The high court in Massachusetts is now making that effort a little harder, throwing out a conviction for possession of an unregistered and illegal handgun because, as they see it, the mere fact that the man in question ran from the police isn’t sufficient cause to search him.

From the ruling:

We do not eliminate flight as a factor in the reasonable suspicion analysis whenever a black male is the subject of an investigatory stop. However, in such circumstances, flight is not necessarily probative of a suspect’s state of mind or consciousness of guilt. Rather, the finding that black males in Boston are disproportionately and repeatedly targeted for FIO [Field Interrogation and Observation] encounters suggests a reason for flight totally unrelated to consciousness of guilt. Such an individual, when approached by the police, might just as easily be motivated by the desire to avoid the recurring indignity of being racially profiled as by the desire to hide criminal activity. Given this reality for black males in the city of Boston, a judge should, in appropriate cases, consider the report’s findings in weighing flight as a factor in the reasonable suspicion calculus.

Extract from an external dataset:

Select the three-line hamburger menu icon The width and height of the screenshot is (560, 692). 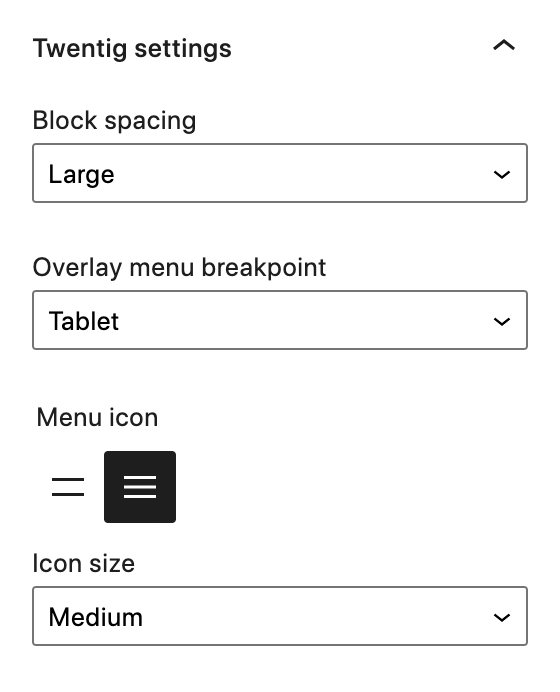click(x=140, y=487)
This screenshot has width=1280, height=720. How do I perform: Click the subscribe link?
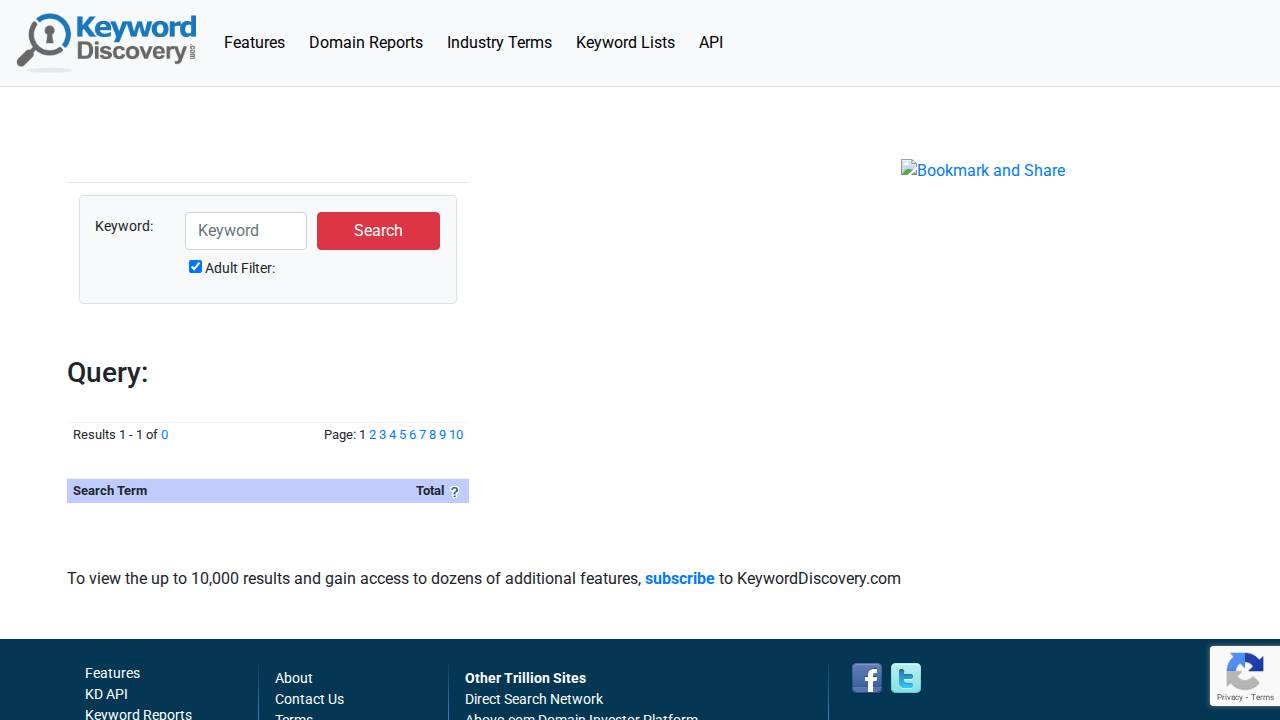[x=679, y=578]
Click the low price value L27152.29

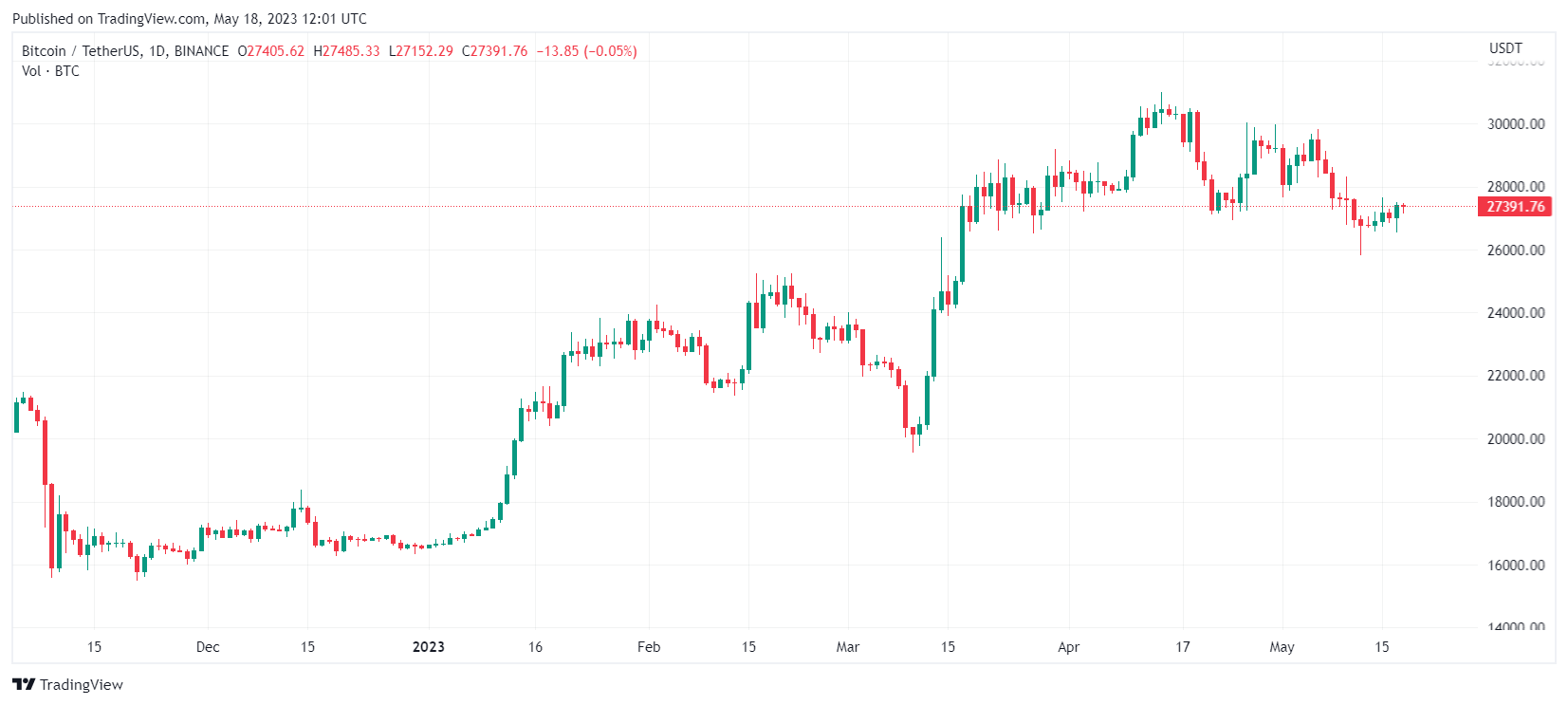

In short, the court believes that the highly publicized shootings of black males by police in recent months now makes it acceptable for those individuals to run from the police.

Courts have long upheld the idea that people don’t run from the police unless they have something to hide, and trying to evade the police provides all the probable cause necessary to perform a simple search of a person and their effects. The impact of eliminating this long-standing rationale for searching a suspect remains to be seen. But all signs indicate that it will make the job of law enforcement much more difficult, not to mention dangerous for law enforcement officers.

It will also put individuals who would otherwise have been caught with an illegally possessed gun back on the streets…endangering others. All while the Massachusetts AG continues her assault on law abiding gun owners.